Francesco Laborante, employé de l’agence immobilière italienne Altitalia à Nice, nous parle des changements enregistrés en 2009 sur le marché immobilier. « Nous connaissons une baisse de 30% de la clientèle habituée, je parle des touristes, dont la plupart ne sont plus intéressés à investir pour le moment, dans des biens immobiliers ». Le marché de l’immobilier connaît la crise mais dans les sens où, il n’y a pas de logements de qualités à proposer aux clients. Les prix sont trop élevés par rapport à la moyenne. Les demandes de locations ne cessent d’augmenter et la majorité des clients qui veulent investir, disposent d’un capital moins important que dans les années précédentes.

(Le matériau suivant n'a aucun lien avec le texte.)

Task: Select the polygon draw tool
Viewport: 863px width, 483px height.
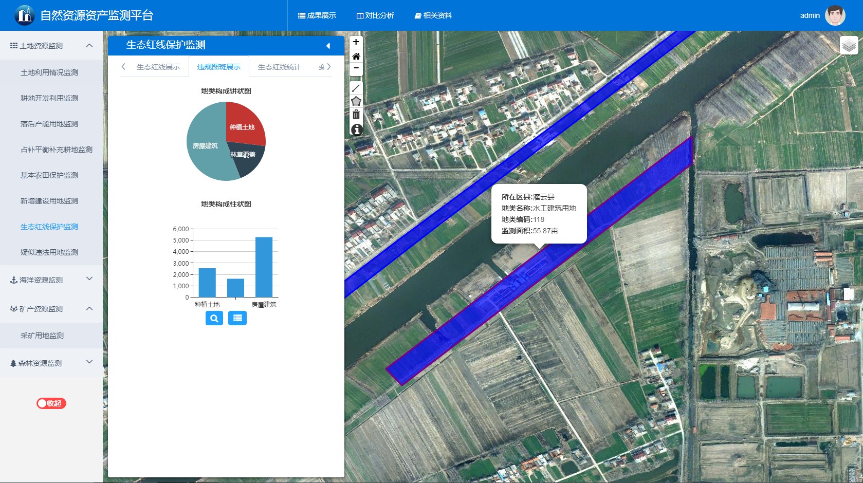Action: pyautogui.click(x=356, y=101)
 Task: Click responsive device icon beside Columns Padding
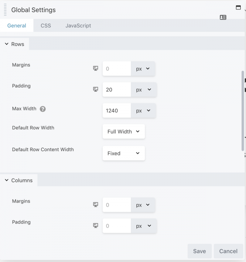[x=96, y=226]
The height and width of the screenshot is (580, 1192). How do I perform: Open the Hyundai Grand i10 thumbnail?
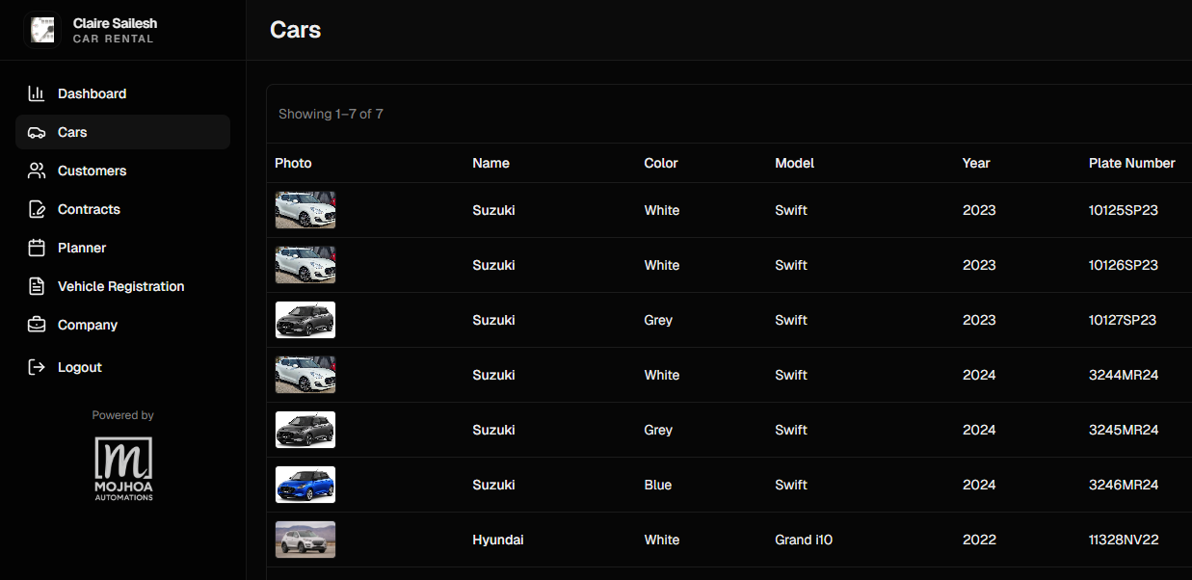coord(305,539)
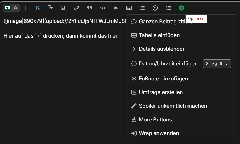Switch to Markdown editor mode
This screenshot has height=144, width=240.
click(8, 8)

Ainsi, « beaucoup de clients curieux qui passent à l’agence veulent nous demander si ils pourraient investir dans un studio doté d’une terrasse et vue sur mer, avec un budget de 200 000 euros maximum », ce qui est très rare sur la Côte d’Azur. En ce qui concerne les clients étrangers, une nouvelle vague d’acheteurs potentiels est représentée par les scandinaves qui apprécient énormément la Côte d’Azur. Les anglais et irlandais ne se permettent plus d’investir comme avant dans les biens immobiliers, à cause du taux de change de l’euro et de la livre sterline. Qui n’est plus aussi rentable qu’avant. Les russes qui représentaient un pourcentage important de la clientèle, ont disparus, les clients fréquents restant dans une moindre mesure, les italiens.
A Nice, une centaine d’agences immobilières sont implantées sur ce marché, qui a besoin d’une idée révolutionnaire pour redémarrer le système. Dans les prochains mois, le gouvernement et les banques devraient se mettre d’accord et trouver une solution  pour réduire les taux des crédits, afin de régulariser petit à petit le marché de l’immobilier et redonner confiance aux clients potentiels.  Si cette situation ne va pas changer, cela va affecter des millions de professionnels du domaine, surtout les commissionnés qui sont obligés de payer les taxes, même si ils n’enregistrent aucune vente.